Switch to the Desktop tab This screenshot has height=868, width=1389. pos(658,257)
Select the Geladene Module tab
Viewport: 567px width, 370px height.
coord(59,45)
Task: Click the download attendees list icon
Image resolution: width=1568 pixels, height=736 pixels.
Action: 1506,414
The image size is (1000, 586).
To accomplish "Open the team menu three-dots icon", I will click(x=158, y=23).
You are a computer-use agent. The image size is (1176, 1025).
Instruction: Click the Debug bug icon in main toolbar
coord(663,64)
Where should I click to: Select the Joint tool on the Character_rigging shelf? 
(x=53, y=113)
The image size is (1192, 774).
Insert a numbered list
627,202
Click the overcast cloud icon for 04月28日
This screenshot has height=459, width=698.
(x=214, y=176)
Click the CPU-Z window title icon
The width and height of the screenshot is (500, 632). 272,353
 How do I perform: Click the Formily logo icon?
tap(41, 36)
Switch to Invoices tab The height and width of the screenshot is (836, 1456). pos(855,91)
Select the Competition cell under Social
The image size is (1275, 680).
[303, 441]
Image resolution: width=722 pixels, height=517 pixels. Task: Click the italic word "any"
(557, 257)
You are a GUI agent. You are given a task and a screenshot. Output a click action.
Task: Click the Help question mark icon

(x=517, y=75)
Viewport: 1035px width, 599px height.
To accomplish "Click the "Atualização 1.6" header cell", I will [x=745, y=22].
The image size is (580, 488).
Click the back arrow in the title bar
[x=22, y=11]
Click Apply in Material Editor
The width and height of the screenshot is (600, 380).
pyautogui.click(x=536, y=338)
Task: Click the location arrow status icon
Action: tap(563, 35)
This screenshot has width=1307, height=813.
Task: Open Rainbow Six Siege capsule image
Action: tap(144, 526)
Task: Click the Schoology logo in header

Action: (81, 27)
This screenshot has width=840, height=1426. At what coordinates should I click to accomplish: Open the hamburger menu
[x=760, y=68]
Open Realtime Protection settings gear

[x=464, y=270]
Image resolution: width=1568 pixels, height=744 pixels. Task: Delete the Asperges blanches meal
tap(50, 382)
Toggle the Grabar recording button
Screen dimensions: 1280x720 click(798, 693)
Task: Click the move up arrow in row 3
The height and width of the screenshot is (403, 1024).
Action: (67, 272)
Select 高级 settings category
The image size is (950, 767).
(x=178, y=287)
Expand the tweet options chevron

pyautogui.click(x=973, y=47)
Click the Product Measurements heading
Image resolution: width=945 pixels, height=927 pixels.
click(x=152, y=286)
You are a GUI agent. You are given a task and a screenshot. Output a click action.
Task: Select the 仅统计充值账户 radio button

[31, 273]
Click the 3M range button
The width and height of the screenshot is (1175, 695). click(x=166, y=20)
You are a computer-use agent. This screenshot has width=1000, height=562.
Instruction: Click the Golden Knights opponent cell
----
* Brief: Nothing in the listing may be changed; retype it all exactly.

* Answer below:
Switch to the Desktop tab This screenshot has height=868, width=1389. pos(658,257)
Select the Geladene Module tab
Viewport: 567px width, 370px height.
coord(59,45)
Task: Click the download attendees list icon
Image resolution: width=1568 pixels, height=736 pixels.
Action: 1506,414
The image size is (1000, 586).
To accomplish "Open the team menu three-dots icon", I will click(x=158, y=23).
You are a computer-use agent. The image size is (1176, 1025).
Instruction: Click the Debug bug icon in main toolbar
coord(663,64)
Where should I click to: Select the Joint tool on the Character_rigging shelf? 
(x=53, y=113)
The image size is (1192, 774).
Insert a numbered list
627,202
Click the overcast cloud icon for 04月28日
This screenshot has height=459, width=698.
(x=214, y=176)
Click the CPU-Z window title icon
The width and height of the screenshot is (500, 632). 272,353
 How do I perform: Click the Formily logo icon?
tap(41, 36)
Switch to Invoices tab The height and width of the screenshot is (836, 1456). pos(855,91)
Select the Competition cell under Social
The image size is (1275, 680).
[303, 441]
Image resolution: width=722 pixels, height=517 pixels. Task: Click the italic word "any"
(557, 257)
You are a GUI agent. You are given a task and a screenshot. Output a click action.
Task: Click the Help question mark icon

(x=517, y=75)
Viewport: 1035px width, 599px height.
To accomplish "Click the "Atualização 1.6" header cell", I will [x=745, y=22].
The image size is (580, 488).
Click the back arrow in the title bar
[x=22, y=11]
Click Apply in Material Editor
The width and height of the screenshot is (600, 380).
pyautogui.click(x=536, y=338)
Task: Click the location arrow status icon
Action: tap(563, 35)
This screenshot has width=1307, height=813.
Task: Open Rainbow Six Siege capsule image
Action: tap(144, 526)
Task: Click the Schoology logo in header

Action: (81, 27)
This screenshot has width=840, height=1426. At what coordinates should I click to accomplish: Open the hamburger menu
[x=760, y=68]
Open Realtime Protection settings gear

[x=464, y=270]
Image resolution: width=1568 pixels, height=744 pixels. Task: Delete the Asperges blanches meal
tap(50, 382)
Toggle the Grabar recording button
Screen dimensions: 1280x720 click(798, 693)
Task: Click the move up arrow in row 3
The height and width of the screenshot is (403, 1024).
Action: (67, 272)
Select 高级 settings category
The image size is (950, 767).
(x=178, y=287)
Expand the tweet options chevron

pyautogui.click(x=973, y=47)
Click the Product Measurements heading
Image resolution: width=945 pixels, height=927 pixels.
click(x=152, y=286)
You are a GUI agent. You are given a task and a screenshot. Output a click action.
Task: Select the 仅统计充值账户 radio button

[31, 273]
Click the 3M range button
The width and height of the screenshot is (1175, 695). click(x=166, y=20)
You are a computer-use agent. This screenshot has width=1000, height=562.
Instruction: Click the Golden Knights opponent cell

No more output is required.